▶ _REQUIREMENT_
Among the entries, find the lines with the string "This" and copy them.

▶ _EXTRACTED ENTRIES_
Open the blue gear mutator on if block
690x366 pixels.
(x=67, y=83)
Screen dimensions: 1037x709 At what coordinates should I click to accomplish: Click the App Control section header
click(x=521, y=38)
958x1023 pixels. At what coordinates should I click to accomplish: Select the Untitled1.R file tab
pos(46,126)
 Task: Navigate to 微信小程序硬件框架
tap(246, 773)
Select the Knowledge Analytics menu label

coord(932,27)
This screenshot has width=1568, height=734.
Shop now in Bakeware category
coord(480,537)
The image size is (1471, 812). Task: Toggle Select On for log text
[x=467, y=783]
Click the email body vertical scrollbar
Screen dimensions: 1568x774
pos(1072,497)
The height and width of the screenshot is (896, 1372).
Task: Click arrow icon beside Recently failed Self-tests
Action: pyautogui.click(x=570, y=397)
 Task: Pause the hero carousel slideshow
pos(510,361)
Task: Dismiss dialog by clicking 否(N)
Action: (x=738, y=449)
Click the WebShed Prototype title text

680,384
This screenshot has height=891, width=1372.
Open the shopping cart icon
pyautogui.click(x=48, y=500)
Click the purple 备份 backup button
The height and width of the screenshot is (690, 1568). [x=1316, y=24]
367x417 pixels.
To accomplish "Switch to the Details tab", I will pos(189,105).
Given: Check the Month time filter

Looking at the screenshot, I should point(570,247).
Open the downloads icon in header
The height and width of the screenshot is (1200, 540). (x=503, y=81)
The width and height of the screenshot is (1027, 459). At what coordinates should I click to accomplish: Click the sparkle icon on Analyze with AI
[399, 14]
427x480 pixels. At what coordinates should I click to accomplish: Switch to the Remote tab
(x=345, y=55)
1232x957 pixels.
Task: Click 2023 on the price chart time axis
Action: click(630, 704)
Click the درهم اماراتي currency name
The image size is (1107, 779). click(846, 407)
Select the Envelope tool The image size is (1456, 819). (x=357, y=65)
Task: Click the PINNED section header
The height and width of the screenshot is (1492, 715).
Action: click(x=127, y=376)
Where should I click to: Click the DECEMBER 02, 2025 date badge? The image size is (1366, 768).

▶ _RESULT OF THE EXERCISE_
This screenshot has width=1568, height=734.
This screenshot has height=891, width=1372.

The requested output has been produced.